───── Entries provided ─────

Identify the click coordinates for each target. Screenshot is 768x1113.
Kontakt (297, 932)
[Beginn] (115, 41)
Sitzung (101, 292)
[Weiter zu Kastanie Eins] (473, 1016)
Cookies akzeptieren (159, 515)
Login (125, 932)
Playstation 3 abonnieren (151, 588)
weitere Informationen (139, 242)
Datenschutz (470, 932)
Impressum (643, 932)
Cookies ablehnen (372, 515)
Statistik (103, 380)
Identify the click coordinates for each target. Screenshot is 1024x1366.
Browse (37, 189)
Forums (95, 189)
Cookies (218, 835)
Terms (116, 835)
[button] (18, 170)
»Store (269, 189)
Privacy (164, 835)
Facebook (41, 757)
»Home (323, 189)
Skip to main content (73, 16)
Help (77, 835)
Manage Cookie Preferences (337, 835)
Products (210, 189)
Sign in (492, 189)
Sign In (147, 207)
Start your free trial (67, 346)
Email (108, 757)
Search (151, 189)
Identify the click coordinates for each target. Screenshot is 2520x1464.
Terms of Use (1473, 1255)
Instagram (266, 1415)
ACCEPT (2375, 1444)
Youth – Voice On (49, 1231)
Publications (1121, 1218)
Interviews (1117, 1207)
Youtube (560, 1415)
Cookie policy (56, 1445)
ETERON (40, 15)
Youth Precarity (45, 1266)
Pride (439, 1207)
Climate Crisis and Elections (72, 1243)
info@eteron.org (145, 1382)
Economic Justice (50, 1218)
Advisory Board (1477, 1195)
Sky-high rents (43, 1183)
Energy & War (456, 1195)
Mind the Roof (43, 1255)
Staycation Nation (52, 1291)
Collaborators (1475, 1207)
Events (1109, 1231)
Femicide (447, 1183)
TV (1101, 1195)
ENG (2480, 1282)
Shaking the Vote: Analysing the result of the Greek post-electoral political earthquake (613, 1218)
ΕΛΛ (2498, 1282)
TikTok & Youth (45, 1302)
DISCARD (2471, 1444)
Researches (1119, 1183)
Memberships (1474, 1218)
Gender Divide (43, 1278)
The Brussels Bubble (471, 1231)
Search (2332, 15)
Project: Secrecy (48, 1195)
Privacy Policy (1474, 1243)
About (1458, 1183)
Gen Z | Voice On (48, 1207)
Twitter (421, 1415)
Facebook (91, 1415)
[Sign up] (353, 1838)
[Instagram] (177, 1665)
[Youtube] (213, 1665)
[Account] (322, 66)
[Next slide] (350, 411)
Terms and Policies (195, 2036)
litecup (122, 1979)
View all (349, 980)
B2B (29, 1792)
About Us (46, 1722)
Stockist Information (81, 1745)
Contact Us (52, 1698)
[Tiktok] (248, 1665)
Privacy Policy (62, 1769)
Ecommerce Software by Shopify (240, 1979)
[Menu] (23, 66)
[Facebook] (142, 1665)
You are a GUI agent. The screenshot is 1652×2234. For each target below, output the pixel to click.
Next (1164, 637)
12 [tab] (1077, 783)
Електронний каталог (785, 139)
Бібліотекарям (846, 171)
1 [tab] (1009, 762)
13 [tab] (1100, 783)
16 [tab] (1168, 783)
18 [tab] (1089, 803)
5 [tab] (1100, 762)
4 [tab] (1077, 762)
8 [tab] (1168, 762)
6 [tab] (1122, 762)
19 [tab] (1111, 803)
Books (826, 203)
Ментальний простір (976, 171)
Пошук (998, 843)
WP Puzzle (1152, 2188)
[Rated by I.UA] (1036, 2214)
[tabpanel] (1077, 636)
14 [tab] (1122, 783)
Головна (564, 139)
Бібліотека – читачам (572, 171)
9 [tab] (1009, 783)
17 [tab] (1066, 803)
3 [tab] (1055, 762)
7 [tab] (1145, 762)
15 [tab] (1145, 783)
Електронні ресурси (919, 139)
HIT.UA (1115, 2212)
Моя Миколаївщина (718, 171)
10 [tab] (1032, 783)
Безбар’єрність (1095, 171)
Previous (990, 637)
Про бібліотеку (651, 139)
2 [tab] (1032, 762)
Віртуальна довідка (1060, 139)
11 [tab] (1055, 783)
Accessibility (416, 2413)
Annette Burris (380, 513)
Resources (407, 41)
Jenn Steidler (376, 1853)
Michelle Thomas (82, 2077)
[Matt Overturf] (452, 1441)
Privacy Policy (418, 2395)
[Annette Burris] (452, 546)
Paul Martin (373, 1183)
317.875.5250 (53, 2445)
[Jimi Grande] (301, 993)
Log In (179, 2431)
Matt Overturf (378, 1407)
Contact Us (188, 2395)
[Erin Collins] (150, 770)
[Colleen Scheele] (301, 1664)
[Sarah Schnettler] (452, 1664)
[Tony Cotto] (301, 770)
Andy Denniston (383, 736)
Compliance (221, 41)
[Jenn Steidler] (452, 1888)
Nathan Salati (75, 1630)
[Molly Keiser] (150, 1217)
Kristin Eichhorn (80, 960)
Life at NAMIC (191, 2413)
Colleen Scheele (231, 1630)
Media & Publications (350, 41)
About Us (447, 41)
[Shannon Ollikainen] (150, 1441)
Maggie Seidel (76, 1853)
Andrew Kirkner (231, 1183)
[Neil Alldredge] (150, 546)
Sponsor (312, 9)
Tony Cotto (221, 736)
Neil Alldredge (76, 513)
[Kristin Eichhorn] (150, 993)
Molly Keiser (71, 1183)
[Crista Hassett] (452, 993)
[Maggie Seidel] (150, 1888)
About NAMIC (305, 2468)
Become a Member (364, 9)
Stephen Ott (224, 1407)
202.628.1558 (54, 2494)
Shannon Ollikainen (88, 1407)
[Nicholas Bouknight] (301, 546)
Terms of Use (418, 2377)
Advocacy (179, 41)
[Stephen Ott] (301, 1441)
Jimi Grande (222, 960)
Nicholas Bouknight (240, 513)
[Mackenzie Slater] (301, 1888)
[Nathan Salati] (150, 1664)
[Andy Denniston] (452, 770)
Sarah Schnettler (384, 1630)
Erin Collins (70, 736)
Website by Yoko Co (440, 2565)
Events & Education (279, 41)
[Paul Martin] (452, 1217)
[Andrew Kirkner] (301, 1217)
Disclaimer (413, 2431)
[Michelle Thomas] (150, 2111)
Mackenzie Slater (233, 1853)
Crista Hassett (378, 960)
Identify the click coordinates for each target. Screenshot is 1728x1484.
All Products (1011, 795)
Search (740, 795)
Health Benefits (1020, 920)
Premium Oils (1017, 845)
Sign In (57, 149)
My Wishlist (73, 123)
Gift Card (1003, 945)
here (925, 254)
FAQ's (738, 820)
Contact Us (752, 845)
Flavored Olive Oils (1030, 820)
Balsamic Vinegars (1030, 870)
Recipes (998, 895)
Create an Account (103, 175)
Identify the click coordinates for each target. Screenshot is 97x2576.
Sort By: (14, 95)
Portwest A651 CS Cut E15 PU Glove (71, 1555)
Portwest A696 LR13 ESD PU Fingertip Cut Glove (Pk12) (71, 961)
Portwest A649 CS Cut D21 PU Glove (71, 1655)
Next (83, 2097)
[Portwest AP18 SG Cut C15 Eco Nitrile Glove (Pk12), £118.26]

─────

- What you should do
Which lines in the listing above contain the string "Eichhorn", with uppercase and lowercase letters counting as different? Copy out each of those lines.

- Response
Kristin Eichhorn (80, 960)
[Kristin Eichhorn] (150, 993)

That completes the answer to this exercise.